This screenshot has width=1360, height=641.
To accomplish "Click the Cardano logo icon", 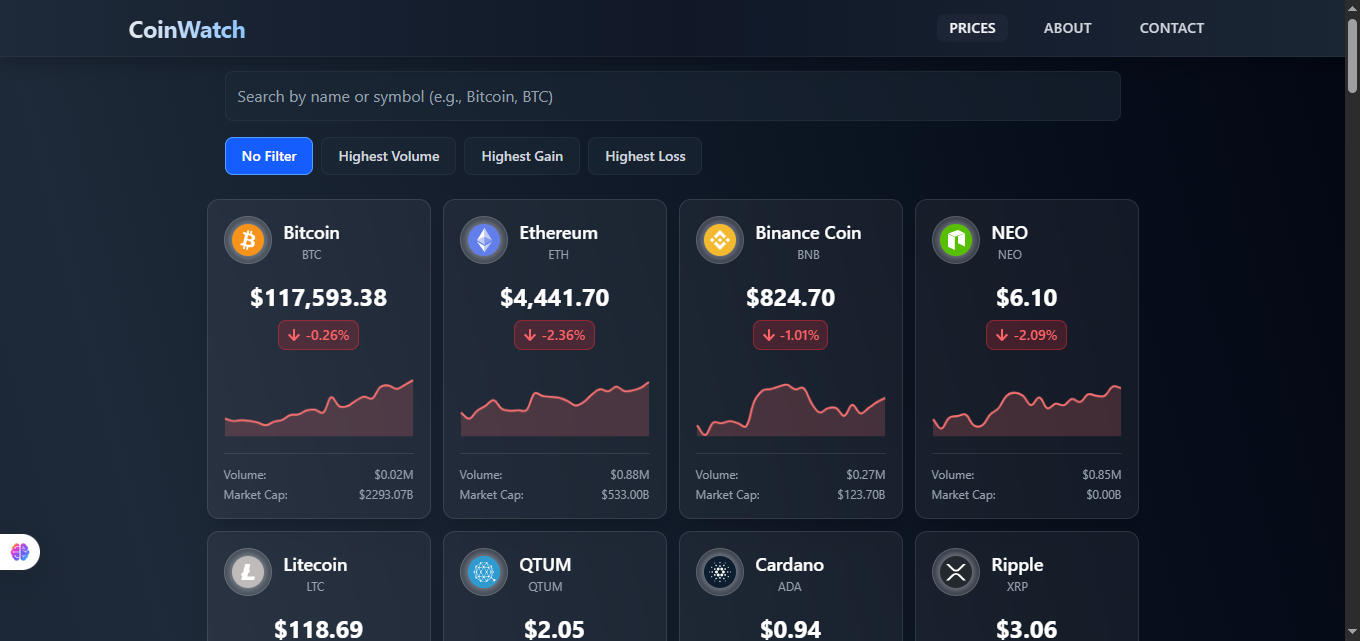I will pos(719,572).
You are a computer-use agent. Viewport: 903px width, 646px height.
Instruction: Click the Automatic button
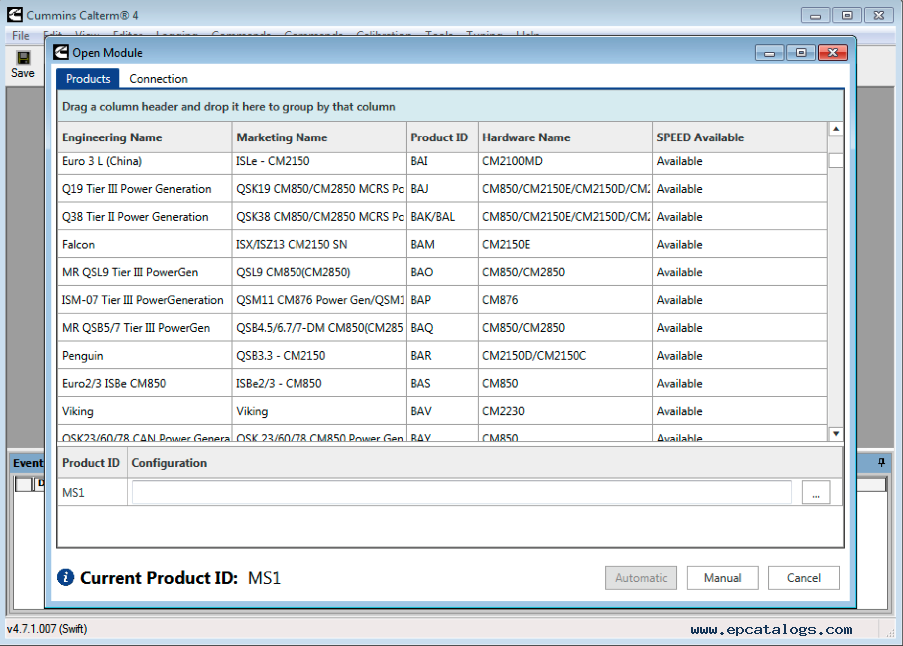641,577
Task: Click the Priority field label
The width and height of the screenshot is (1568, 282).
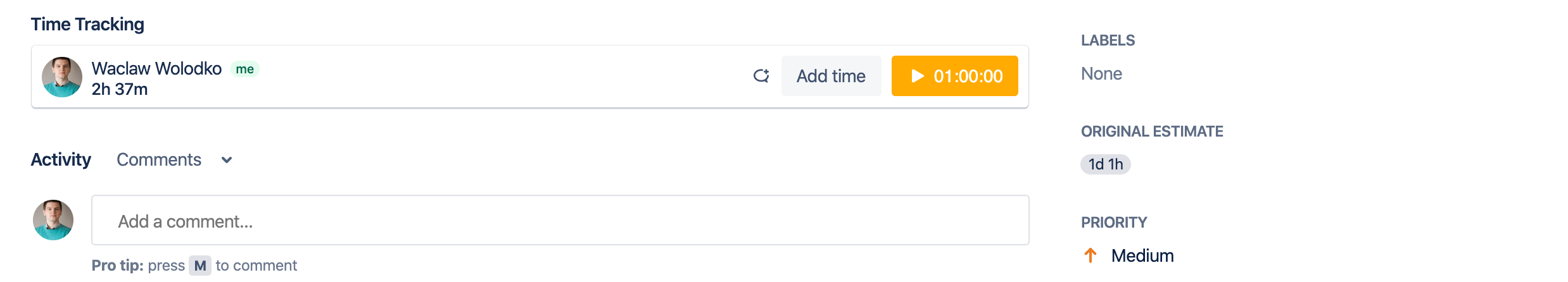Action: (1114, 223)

++++++++

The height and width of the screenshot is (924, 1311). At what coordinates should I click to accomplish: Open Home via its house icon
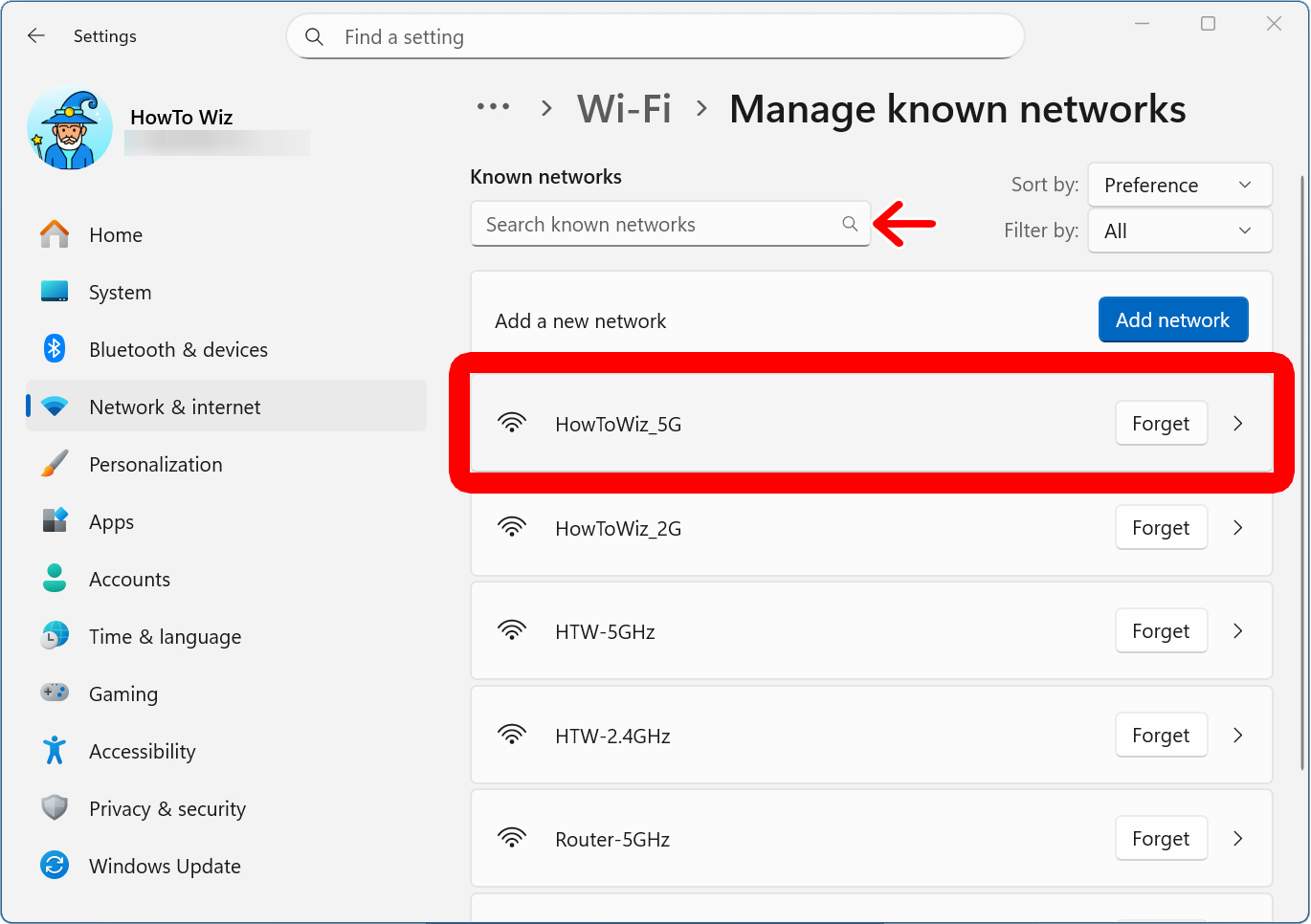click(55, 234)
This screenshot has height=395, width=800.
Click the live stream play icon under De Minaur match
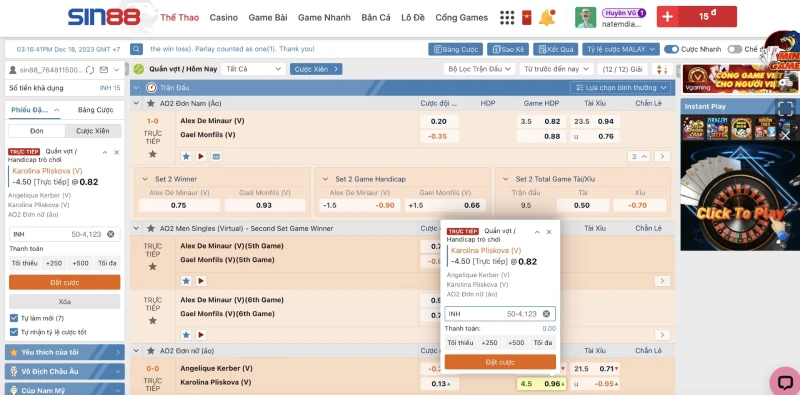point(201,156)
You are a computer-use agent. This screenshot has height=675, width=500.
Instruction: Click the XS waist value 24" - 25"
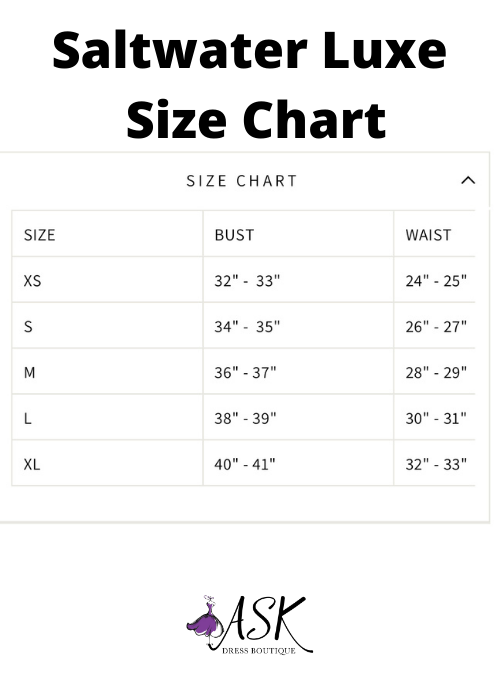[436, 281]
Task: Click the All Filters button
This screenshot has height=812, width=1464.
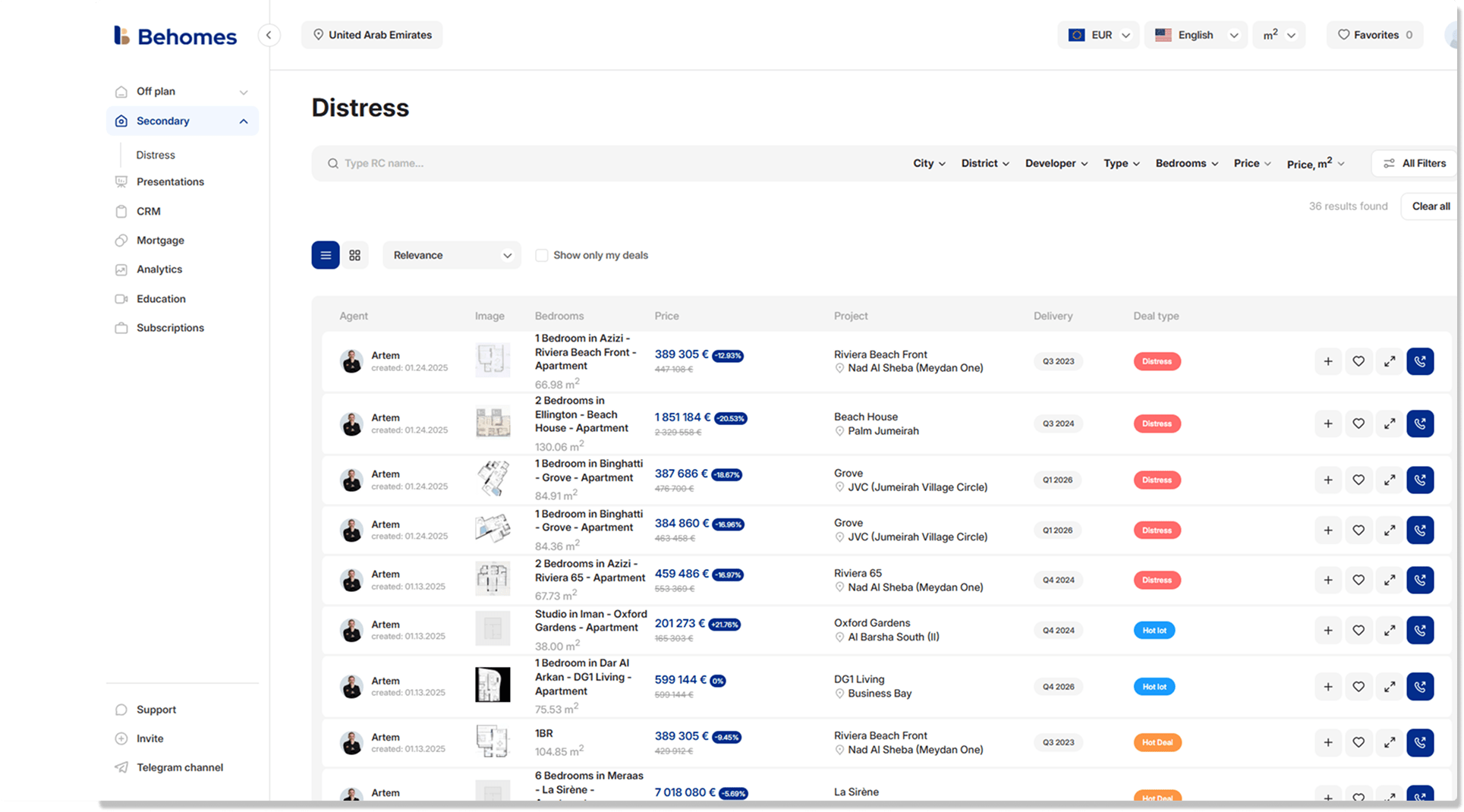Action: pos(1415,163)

++++++++

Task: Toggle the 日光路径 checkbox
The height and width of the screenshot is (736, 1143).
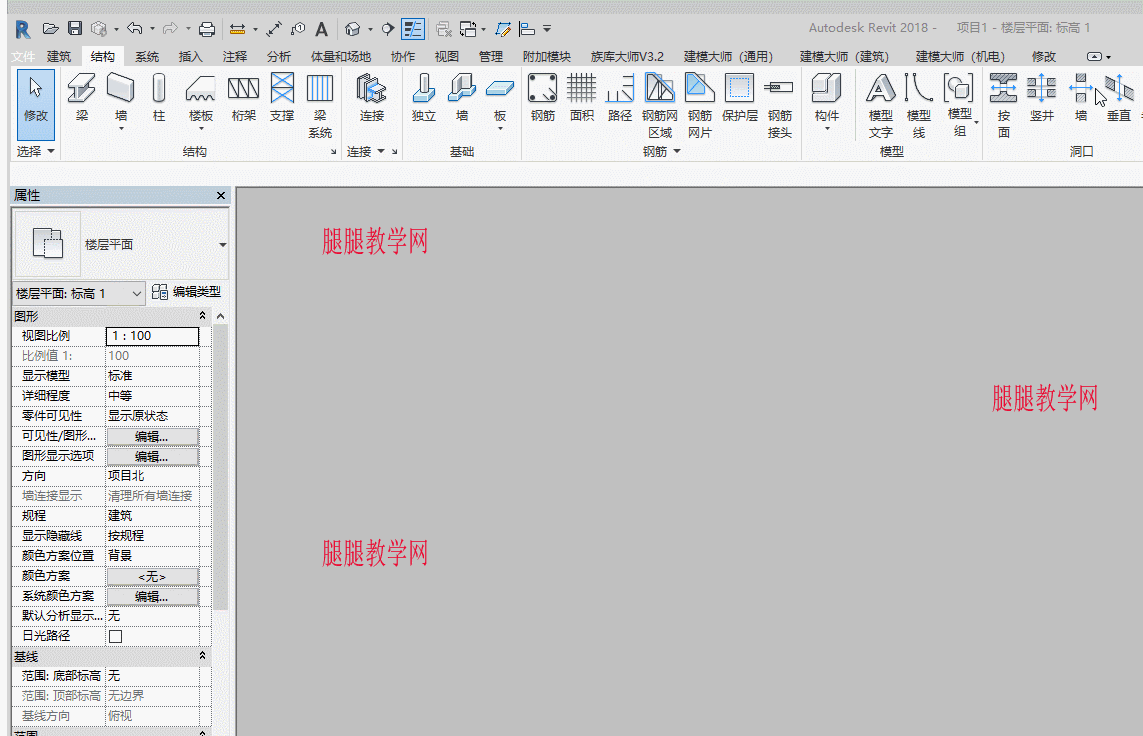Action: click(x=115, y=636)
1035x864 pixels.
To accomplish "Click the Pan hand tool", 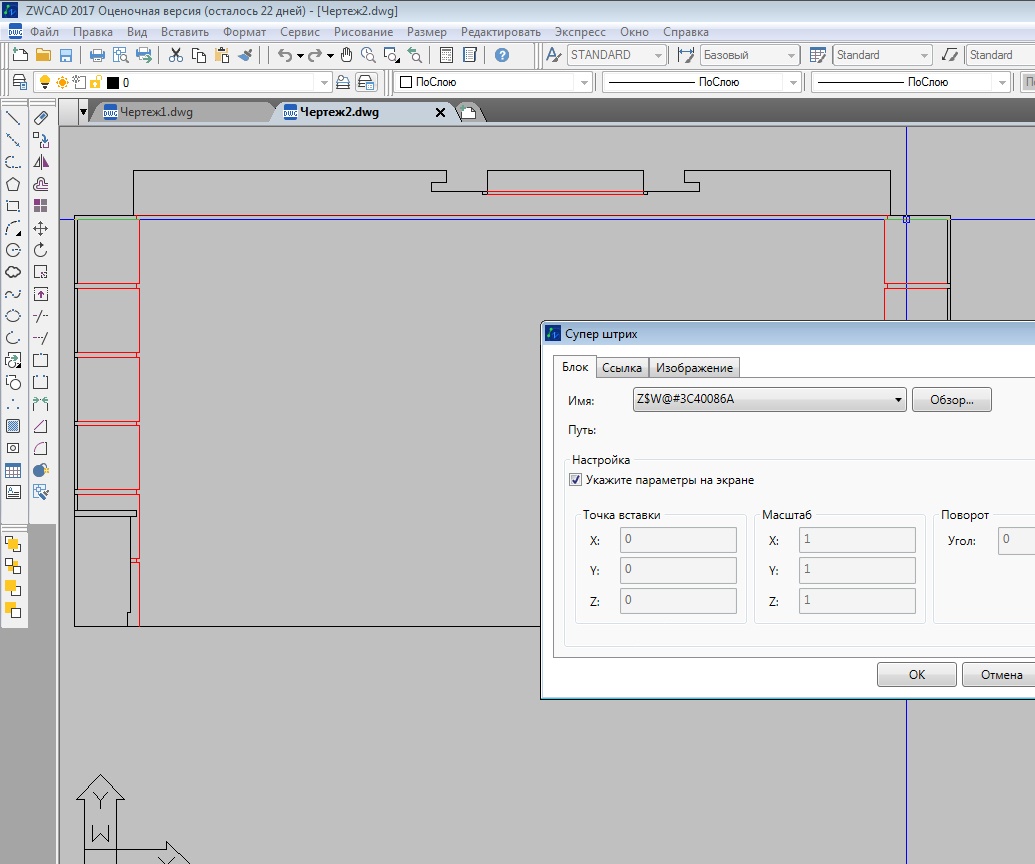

++++++++

▸ **What to work on**
Extract from the material above the stretch running from the line containing "Task: Toggle the 日光路径 checkbox" through the line containing "the Pan hand". Keep the text exact and the pictures out.

▸ **Reply to the exercise**
Task: Toggle the 日光路径 checkbox
The height and width of the screenshot is (736, 1143).
Action: click(x=115, y=636)
1035x864 pixels.
To accomplish "Click the Pan hand tool", 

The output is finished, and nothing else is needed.